Plaintiffs have failed to produce any competent witness or documentary evidence to verify that such a step [recontacting survey participants] was actually taken. Indeed, as Plaintiffs concede, “Dr. McGwin [their expert] was unable to authenticate any of the underlying documents. . . . Plaintiffs have not cited to any other admissible testimony from [anyone] who is able to verify that patients were recontacted.

Slip op. at 10. With admirable understatement, the court concluded “discrepancies between the dates of first use on the original survey forms and in the electronic dataset raise serious concerns about the reliability of the McGwin Study as originally published.” Id.

But wait, there’s more.

More than misclassifying more than a third of study participants in a way that biases the results in favor of the conclusion that the expert is paid to reach? More than making up cock-and-bull excuses about phantom recontacting?

Yes.

The published study also misrepresented the type of statistical analysis that had been conducted. “The McGwin Study said that it used a paired t-test; Dr. McGwin admitted that
he in fact used a two sample t-test instead, which he conceded was ‘not the most
appropriate.’” Slip op. at 10-11. Beyond that, “the code that Dr. McGwin wrote to produce the numbers in the McGwin Study contained errors that would affect the odds ratios and confidence intervals.” Id. at 11.

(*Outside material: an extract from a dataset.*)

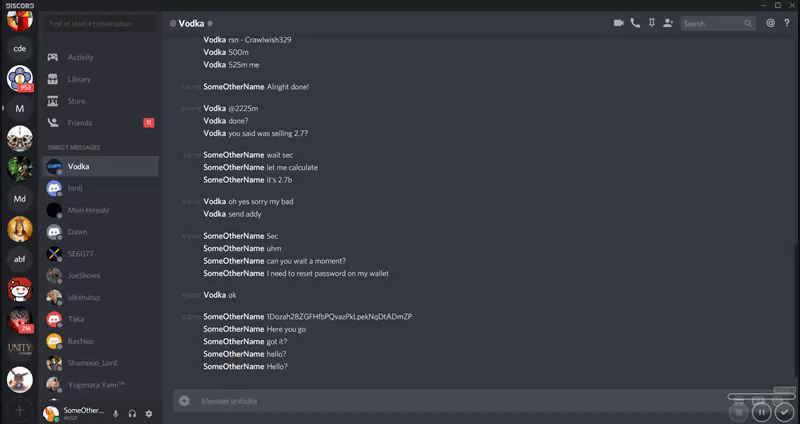This screenshot has width=800, height=424.
Task: Open the help icon
Action: (x=786, y=23)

Once again, with notable restraint, the court concluded, “the fact that the methodologies described in the study were not the actual methodologies used undermines the reliability of the McGwin Study as published.” Slip op. at 11.

But wait, there’s more!

More than misrepresenting how the study’s numbers were crunched?

Yes.

One of the study’s “main findings” was “mischaracterized.” The study claimed that Viagra users with “personal histories” of heart attack were at significantly greater risk of NAION. But in fact there was no “personal history” data collected. As the court summed up the evidence:

The patients were actually asked whether they had a family history of myocardial infarction; no one was asked about personal history. Dr. McGwin conceded that he mistakenly assumed that the variable “MI” in his electronic dataset referred to a personal history of myocardial infarction.

Slip op. at 11 (emphasis original). This was, as the court held, “yet another layer of unreliability.” Id. at 12.

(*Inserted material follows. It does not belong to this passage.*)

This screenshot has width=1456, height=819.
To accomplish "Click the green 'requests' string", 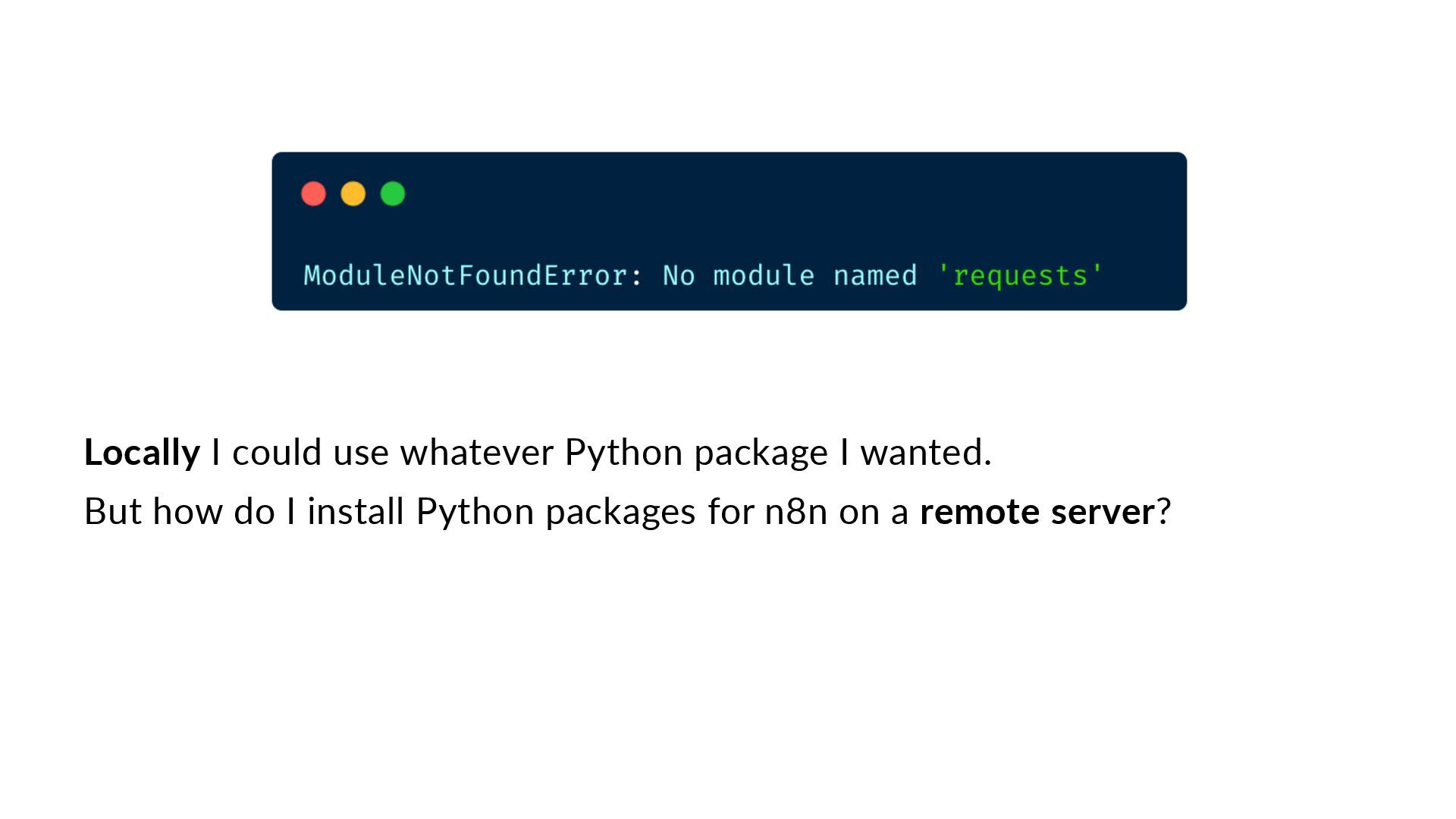I will [x=1020, y=275].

Adding all this together, the published study completely failed Daubert analysis, notwithstanding that it appeared in a scientific journal:

Taken together, the miscodings and errors described above effectively undermine the reliability of the McGwin Study as published. As Plaintiffs concede, there are
“acknowledged inaccuracies in the published study” that need to be corrected. In light of those acknowledged inaccuracies, the Court finds good reason to vacate its original Daubert Order permitting Dr. McGwin to testify as a general causation expert based on the McGwin Study as published. Almost every indicia of reliability the Court relied on in its previous Daubert Order regarding the McGwin Study has been shown now to be unreliable.

Slip op. at 12.

Unfortunately, neither plaintiffs nor their expert knew to quit when they’re behind. The expert ginned up an unpublished “reanalysis” – submitted after the fact – that he claimed salvaged the result of the published study, and thus his causation opinion.

Didn’t help.

First, the unpublished reanalysis wasn’t peer-reviewed. Second, the letter wasn’t published. Third, the letter was created “post-litigation.” Not only that, upon receipt of the letter, the journal in question “referred the Letter to the Committee on Publication Ethics.” Slip op. at 14. In other words, the expert is being investigated for academic fraud.

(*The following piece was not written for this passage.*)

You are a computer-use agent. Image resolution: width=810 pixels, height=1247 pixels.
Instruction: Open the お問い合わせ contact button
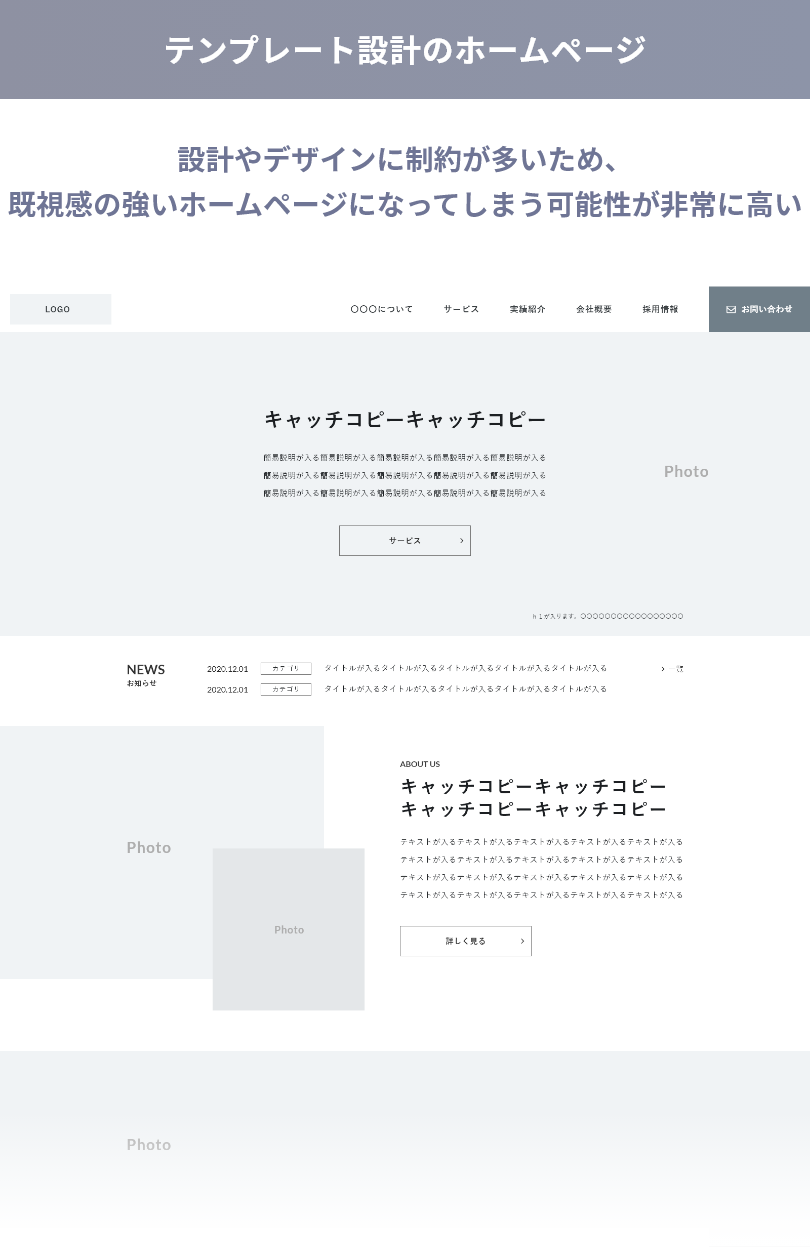[759, 309]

The moral of this story (if not of certain of the participants) is clear – defendants can’t give up the Daubert ship just because the other side comes up with a published, supposedly peer reviewed article. As here, a full investigation may reveal that the peer-reviewer was asleep at the switch, or that the article subverted the entire peer-review process by stating things that were simply false.

In short, there may be a reason beyond statistics why an outlier study is an outlier.

We can only hope that the Committee on Publication Ethics does the right thing.